Groupe scolaire Alice Milliat à Nantes, exemple du "modèle nantais" présenté au Forum Bois Construction en session d'ouverture 3.2 le mercredi 26 février. © OBM

 

 

J.T/Batirama : Qu’avez-vous fait depuis la reprise ?

Tristan Lheure : Nous avons créé une société par actions simplifiée unipersonnelle, la SN Poulingue, dont j’ai pris la présidence en complément de mes fonctions de directeur général d’OBM Construction. Nous avons conservé 60 % des effectifs, soit 90 personnes à Beuzeville dans l’Eure, à mettre en regard des 80 personnes du site d’OBM Construction à Chevilly dans le Loiret. Toute l’activité a été conservée sauf la construction de maisons haut de gamme en bois. L’usine, le bureau d’études, les conducteurs de travaux sont restés en place, la DAF, la DRH et les achats ont été mutualisés. Notre périmètre d’activité commun s’étend également désormais vers l’activité désamiantage, curage, déplombage, ainsi que le renforcement de structures, notre zone de chalandise évolue vers la Normandie et le Grand Ouest. Désormais, OBM Construction répond plutôt pour le neuf et face aux entreprises générales. SN Poulingue renforce sa compétence pour le marché essentiel de la réhabilitation, des surélévations, notamment en corps d’état séparés.

 

Le site normand de Beuzeville a préfabriqué des centaines d'ouvrages dans la régon parisienne. © OBM

 

 

 

J.T/Batirama : Quel est le bilan de la première année ?

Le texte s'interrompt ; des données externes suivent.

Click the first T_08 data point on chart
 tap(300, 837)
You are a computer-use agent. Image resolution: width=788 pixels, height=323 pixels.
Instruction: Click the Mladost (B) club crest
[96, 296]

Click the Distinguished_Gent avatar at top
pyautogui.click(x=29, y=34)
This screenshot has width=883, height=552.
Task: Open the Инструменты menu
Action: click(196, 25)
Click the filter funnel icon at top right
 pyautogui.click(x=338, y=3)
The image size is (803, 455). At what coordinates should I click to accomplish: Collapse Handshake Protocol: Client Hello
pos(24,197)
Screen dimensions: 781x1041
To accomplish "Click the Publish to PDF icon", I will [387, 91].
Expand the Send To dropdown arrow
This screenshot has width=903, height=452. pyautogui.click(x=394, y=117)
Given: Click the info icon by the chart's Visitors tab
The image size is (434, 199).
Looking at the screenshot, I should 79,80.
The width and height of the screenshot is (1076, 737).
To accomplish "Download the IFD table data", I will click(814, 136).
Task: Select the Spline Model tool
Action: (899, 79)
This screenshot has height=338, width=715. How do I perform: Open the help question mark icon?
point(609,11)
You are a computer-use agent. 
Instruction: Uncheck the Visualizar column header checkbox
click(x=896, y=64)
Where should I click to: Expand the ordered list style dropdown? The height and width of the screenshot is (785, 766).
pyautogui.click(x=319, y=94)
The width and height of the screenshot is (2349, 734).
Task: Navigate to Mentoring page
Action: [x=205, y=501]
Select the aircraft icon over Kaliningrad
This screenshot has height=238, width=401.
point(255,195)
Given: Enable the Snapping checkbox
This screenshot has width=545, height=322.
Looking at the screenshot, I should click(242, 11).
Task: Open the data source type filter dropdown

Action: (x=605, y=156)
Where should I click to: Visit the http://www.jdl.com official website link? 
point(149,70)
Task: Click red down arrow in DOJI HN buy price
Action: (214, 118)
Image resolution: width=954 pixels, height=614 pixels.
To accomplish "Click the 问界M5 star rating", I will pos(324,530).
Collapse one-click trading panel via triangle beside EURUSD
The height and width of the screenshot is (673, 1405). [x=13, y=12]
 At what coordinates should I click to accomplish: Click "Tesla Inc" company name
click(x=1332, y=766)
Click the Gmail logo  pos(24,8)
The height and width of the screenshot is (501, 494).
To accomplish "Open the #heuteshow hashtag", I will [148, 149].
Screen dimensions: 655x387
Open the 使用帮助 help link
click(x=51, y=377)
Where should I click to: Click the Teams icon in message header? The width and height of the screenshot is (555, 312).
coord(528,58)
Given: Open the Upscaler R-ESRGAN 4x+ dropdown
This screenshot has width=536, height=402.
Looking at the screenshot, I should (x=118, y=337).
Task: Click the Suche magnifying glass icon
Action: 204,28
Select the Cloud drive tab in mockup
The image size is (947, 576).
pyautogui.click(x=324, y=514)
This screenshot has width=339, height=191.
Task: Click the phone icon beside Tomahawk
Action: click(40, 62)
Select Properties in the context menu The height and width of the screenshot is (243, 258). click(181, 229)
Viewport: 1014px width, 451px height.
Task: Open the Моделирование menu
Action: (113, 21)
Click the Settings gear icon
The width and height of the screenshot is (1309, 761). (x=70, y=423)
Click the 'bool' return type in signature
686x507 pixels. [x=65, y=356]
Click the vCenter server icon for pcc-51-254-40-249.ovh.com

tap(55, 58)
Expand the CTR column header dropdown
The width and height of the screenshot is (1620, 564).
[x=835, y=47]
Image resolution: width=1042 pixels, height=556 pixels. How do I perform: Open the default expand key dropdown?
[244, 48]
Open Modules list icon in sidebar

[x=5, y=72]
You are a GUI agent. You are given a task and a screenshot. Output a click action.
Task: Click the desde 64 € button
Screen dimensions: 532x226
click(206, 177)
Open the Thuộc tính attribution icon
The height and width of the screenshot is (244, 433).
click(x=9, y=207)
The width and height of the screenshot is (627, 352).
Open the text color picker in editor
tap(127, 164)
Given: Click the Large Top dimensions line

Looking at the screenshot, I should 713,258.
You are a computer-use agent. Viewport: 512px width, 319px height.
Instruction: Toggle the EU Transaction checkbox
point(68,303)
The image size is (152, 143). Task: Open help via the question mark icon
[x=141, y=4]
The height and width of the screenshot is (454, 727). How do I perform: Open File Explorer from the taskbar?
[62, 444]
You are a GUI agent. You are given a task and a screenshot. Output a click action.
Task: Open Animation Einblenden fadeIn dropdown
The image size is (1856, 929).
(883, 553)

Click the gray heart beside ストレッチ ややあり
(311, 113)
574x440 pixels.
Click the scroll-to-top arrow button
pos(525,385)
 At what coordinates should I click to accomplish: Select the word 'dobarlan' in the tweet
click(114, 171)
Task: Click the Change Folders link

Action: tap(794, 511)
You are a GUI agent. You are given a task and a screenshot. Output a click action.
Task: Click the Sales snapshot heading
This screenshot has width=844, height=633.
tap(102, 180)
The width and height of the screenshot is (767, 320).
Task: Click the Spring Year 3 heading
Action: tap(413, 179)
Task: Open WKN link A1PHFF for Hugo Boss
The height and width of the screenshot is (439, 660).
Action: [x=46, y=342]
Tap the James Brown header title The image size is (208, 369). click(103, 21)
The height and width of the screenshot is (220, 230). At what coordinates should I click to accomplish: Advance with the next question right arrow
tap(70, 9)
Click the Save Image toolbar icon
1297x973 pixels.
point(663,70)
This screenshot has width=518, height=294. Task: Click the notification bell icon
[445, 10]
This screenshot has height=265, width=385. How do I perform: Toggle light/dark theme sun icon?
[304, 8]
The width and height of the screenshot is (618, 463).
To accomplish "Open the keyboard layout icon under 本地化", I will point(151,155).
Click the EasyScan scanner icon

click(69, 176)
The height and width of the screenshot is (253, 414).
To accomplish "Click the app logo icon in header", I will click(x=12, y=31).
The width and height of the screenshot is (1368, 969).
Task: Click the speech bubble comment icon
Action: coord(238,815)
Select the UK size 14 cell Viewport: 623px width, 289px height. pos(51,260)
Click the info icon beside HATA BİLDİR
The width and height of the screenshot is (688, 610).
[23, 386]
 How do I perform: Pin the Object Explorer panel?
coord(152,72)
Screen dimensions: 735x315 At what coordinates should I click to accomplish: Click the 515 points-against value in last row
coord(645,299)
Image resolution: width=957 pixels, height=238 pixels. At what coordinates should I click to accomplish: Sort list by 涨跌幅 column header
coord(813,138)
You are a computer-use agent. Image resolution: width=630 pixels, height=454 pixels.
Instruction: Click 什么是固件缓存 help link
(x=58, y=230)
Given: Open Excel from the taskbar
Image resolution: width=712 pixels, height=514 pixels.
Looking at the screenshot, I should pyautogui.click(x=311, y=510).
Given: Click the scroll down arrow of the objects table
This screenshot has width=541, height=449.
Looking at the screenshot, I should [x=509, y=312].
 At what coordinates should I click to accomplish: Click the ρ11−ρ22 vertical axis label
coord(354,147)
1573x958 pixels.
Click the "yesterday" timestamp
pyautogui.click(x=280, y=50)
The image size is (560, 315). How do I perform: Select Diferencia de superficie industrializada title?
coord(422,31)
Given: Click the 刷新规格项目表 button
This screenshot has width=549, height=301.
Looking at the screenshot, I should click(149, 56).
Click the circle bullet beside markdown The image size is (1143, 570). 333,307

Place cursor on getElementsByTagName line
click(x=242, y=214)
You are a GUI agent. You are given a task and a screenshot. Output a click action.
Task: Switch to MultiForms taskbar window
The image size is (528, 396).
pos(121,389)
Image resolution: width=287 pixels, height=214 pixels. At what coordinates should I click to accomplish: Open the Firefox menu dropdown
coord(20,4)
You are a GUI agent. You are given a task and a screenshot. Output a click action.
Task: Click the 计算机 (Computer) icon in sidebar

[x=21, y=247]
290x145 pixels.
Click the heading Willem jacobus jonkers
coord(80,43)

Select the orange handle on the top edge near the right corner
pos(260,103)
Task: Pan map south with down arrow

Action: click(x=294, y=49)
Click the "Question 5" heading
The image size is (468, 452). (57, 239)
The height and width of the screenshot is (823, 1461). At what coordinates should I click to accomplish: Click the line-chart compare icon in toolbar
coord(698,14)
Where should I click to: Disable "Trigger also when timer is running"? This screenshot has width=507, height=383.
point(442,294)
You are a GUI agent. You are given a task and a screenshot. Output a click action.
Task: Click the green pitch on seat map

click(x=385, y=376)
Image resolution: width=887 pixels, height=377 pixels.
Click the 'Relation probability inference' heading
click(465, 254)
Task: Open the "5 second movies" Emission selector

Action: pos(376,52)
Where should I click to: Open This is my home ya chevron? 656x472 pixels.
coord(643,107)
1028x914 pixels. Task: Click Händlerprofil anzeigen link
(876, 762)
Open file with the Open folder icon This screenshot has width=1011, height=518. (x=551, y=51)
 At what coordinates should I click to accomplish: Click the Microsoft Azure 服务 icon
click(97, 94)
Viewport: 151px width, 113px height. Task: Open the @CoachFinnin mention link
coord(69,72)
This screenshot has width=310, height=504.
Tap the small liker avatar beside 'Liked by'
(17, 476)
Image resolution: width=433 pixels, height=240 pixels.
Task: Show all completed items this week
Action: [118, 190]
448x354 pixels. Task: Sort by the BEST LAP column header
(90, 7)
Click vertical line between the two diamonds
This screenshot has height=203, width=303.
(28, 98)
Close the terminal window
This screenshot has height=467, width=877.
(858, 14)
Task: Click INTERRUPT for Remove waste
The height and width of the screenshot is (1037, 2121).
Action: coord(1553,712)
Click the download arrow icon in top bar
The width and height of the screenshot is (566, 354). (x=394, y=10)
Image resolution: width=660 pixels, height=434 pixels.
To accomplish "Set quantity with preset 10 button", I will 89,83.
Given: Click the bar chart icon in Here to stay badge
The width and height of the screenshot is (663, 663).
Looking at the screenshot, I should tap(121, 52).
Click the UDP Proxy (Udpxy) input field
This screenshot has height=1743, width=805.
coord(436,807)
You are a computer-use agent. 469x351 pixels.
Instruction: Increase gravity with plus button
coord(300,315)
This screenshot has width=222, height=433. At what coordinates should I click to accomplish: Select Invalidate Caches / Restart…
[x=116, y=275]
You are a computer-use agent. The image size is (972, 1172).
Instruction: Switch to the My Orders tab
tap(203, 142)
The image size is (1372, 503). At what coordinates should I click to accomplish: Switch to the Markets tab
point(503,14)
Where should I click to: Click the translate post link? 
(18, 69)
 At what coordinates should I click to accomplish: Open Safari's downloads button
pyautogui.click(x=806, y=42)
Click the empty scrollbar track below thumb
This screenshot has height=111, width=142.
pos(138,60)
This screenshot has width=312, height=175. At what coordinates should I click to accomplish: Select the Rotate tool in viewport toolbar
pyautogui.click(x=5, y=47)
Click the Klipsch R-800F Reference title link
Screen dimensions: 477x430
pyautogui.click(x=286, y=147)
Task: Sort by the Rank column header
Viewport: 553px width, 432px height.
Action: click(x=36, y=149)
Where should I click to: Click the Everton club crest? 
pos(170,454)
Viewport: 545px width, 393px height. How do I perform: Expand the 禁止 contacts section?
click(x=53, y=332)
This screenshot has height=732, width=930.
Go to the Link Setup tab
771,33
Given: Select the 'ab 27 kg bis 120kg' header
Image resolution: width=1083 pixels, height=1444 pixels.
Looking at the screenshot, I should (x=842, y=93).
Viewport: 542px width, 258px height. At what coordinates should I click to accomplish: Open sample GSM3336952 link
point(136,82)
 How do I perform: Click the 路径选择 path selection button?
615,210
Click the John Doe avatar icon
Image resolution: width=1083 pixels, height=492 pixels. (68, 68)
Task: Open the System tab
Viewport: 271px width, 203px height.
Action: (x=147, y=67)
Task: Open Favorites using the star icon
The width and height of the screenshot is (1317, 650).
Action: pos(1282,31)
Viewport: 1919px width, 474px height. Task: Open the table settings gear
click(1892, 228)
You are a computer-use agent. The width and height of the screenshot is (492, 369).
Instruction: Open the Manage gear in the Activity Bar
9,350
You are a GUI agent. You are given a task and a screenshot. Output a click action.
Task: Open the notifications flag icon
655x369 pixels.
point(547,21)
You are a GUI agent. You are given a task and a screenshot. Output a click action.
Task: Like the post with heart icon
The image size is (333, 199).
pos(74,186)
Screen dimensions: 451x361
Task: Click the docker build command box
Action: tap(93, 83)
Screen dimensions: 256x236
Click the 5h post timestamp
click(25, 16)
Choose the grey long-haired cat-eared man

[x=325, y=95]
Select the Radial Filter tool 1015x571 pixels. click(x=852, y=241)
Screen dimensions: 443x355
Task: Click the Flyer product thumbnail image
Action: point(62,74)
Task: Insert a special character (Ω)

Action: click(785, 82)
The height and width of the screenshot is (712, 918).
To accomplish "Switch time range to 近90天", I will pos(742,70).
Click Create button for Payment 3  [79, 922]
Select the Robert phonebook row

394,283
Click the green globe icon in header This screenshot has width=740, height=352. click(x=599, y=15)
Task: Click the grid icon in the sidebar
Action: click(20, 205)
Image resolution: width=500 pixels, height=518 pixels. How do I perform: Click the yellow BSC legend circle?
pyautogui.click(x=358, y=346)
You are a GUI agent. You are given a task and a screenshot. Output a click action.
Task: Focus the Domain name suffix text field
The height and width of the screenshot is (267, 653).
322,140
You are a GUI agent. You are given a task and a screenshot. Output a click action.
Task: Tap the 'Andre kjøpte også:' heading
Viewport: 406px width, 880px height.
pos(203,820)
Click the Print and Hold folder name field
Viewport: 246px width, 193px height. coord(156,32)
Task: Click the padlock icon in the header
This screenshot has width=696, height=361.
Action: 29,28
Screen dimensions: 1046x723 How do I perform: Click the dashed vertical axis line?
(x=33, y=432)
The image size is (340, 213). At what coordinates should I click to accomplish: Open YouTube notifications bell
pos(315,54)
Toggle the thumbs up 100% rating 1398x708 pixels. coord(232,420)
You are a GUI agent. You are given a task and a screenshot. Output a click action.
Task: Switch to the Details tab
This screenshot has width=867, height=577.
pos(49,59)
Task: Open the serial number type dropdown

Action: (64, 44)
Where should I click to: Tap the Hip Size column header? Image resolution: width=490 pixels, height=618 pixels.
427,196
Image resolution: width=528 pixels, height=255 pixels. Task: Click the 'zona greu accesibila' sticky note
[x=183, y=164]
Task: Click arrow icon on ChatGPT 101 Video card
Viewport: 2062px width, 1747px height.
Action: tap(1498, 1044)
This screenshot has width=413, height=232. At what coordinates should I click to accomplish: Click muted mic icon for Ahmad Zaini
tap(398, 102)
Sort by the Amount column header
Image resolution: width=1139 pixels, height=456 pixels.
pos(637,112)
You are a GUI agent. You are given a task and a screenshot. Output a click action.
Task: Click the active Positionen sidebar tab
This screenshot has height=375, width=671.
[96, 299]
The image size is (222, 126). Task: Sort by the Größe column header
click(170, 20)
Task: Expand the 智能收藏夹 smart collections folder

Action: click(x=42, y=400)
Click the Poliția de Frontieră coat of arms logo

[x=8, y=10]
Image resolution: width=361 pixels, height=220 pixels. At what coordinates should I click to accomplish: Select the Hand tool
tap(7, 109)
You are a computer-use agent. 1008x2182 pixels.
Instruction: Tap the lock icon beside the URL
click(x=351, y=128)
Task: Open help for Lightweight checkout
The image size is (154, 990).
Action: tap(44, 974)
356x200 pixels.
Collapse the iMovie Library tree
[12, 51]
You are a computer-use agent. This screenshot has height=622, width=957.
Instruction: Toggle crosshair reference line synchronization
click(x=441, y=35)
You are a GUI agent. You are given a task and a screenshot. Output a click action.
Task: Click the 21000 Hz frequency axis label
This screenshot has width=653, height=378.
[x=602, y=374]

Tristan Lheure : la SN Poulingue boucle avec 13 millions de CA, à l’équilibre heureusement. OBM Construction a réalisé un CA de 53 millions d’euros. Nous sommes confrontés sur les marchés publics à des plans d’économie, des prix tirés, voire une véritable guerre des prix dans les appels d’offre, où le nombre de compétiteurs est passé d’une moyenne de 3 à 5 voire 8.

Comme nous l’indiquent nos contacts avec les architectes, le pire reste à venir. Nos carnets de commande restent pour l’instant stables mais nous anticipons une activité inférieure en 2025 à celle de 2024. 

 

Chevilly, site historique d'OBM, se distingue par beaucoup d'espace et une liaison ferroviaire porteuse d'avenir. © OBM

 

 

 

J.T/Batirama : Le marché scolaire ne reste-t-il pas porteur ?

Tristan Lheure : c’est vrai. En 2024, nous avons livré le groupe scolaire Alice Milliat à Nantes, présenté le 26 février prochain au Forum Bois Construction du Grand Palais. Mais aussi l’école Simone Veil à Villepinte, et le groupe scolaire de Tosse.

En ce moment, nous réalisons deux gros chantiers, dont le groupe scolaire de Bobigny. Mais pour 2025, à nouveau, l’accent sera mis sur le scolaire avec la livraison du lycée de Châteauneuf-sur-Loire, du groupe scolaire de La Verrière (78), d’un internat d’excellence en Île-de-France, et enfin d’un collège à Vénissieux en bois-paille.

 

 

 

J.T/Batirama : Comptez-vous appliquer à la SN Poulingue les démarches vertueuses entreprises chez OBM Construction ?

Tristan Lheure : À Chevilly, nous avons ouvert le capital de l’entreprise aux employés : un quart des effectifs se répartissent 8,5 %, et à terme, nous allons étendre ce modèle en Normandie.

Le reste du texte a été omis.